Apart from the civil rights probe, a federal grand jury also has been investigating Arpaio's office on criminal abuse-of-power allegations since at least December 2009 and is specifically examining the investigative work of the sheriff's anti-public corruption squad.
The civil rights report said federal authorities will continue to investigate complaints of deputies using excessive force against Latinos, whether the sheriff's immigration efforts damage trust with the Hispanic community and a large number of sex-crimes cases that were assigned to the agency but weren't followed up on or investigated at all.
The civil rights said Latinos are four to nine times more likely to be stopped in traffic stops in Maricopa County than non-Latinos and that the agency's immigration policies treat Latinos as if they are all in the country illegally.
Arpaio, the self-proclaimed toughest sheriff in America, has long denied the racial profiling allegation, saying people are stopped if deputies have probable cause to believe they have committed crimes and that deputies later find many of them are undocumented immigrants.
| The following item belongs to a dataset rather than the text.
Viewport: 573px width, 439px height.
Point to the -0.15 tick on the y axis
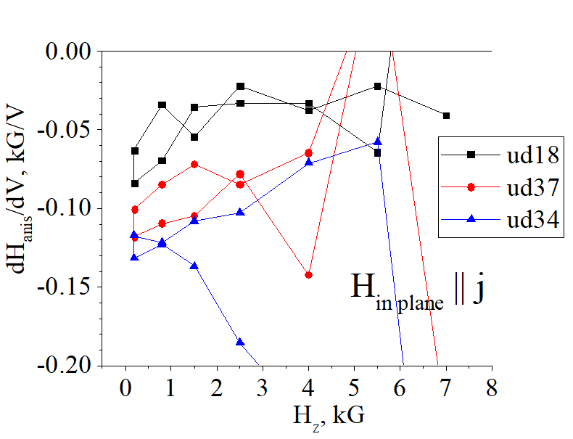[x=70, y=287]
A review done as part of the investigation found that 20 percent of traffic reports handled by Arpaio's immigrant-smuggling squad from March 2006 to March 2009 were stops -- almost all involving Latino drivers -- that were done without reasonable suspicion. The squad's stops rarely led to smuggling arrests.
Meanwhile, calls for Arpaio's removal from office have grown louder in recent weeks.
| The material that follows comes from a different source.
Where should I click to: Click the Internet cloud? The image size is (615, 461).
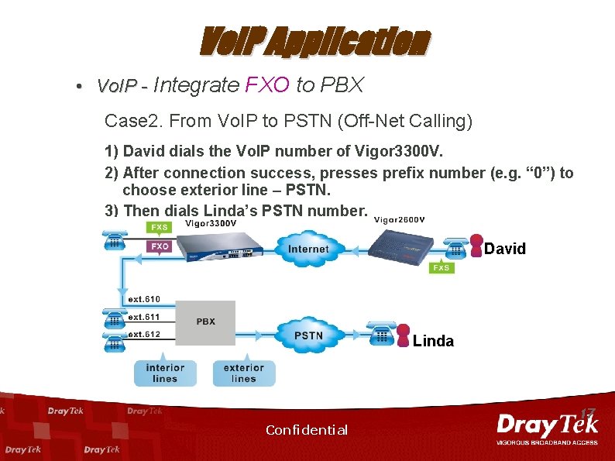tap(308, 249)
On Wednesday, roughly 100 opponents of Arpaio turned out at a meeting of Maricopa County officials to urge the officials to call for his resignation amid reports of botched sex-crime investigations and other problems in his department.
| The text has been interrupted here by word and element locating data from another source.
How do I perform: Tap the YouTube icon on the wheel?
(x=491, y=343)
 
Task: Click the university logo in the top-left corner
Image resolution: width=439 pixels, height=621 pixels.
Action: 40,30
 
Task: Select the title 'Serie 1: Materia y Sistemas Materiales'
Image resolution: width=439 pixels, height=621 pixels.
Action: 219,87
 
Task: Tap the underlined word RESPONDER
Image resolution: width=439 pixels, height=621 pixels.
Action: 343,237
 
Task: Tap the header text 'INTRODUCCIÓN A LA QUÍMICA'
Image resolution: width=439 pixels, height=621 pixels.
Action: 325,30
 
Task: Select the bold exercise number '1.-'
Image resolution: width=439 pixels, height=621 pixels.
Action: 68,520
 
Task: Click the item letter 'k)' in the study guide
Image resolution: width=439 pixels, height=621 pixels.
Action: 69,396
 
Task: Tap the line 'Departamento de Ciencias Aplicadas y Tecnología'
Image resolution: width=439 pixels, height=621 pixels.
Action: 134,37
Critics of Arpaio say he must be forced out for failing to adequately investigate more than 400 sex-crimes cases in the county, inappropriately spending $103 million from two jail funds over an eight-year period for other operations and leading failed corruption investigations against county officials who were at odds with the sheriff.
The Board of Supervisors didn't act on the request to put a resolution calling for Arpaio's resignation on its January agenda. The board has budgetary authority over the sheriff, but doesn't have the power to fire Arpaio, who has refused recent calls for him to quit and still plans to seek a sixth term next year.
The board's lack of power to fire Arpaio didn't stop the sheriff's critics from heaping on the criticism, nor did it stop a smaller number of Arpaio supporters from speaking up for him.
"What is your threshold for injustice?" asked Chad Snow, chairman of Citizens for a Better Arizona, a group that led the recall effort against former Arizona Senate President Russell Pearce and recently launched a campaign to get other elected officials to voice their opposition to the sheriff.
Chief Deputy Sheriff Jerry Sheridan said the Arpaio critics are seeking his resignation based on misleading information about the sex-crimes cases and that the sheriff acted immediately to have 30 detectives investigate the cases after the problems surfaced.
Democratic U.S. Rep. Raul Grijalva and two Democratic state legislators have called for Arpaio's resignation. Arpaio's re-election committee has said the calls for the sheriff's resignation are Democrats who are opposed the sheriff's immigration enforcement tactics.
Last week, U.S. Sen. John McCain and Jon Kyl said they were concerned about reports of the botched cases, though they didn't ask for the sheriff to quit. Arizona's two U.S. senators are Republicans, like Arpaio.
Linda Herrera, one of the Arpaio critics who called for his resignation, said the sheriff has been allowed to commit his abuses because elected officials haven't been able to stop him or decided to ignore him.
"We are all responsible for what is going on in Maricopa County," Herrera said.
Anna Gaines, an Arpaio supporter who launched an unsuccessful 2008 recall effort against Phoenix Mayor Phil Gordon, said the sheriff is responding to crimes committed by some undocumented immigrants when they come to the United States. She said undocumented immigrants steal people's identities so they can work in the United States, don't pay their share of taxes and use government benefits that are meant for U.S. citizens.
"It's not the sheriff's fault they came here illegally," Gaines said.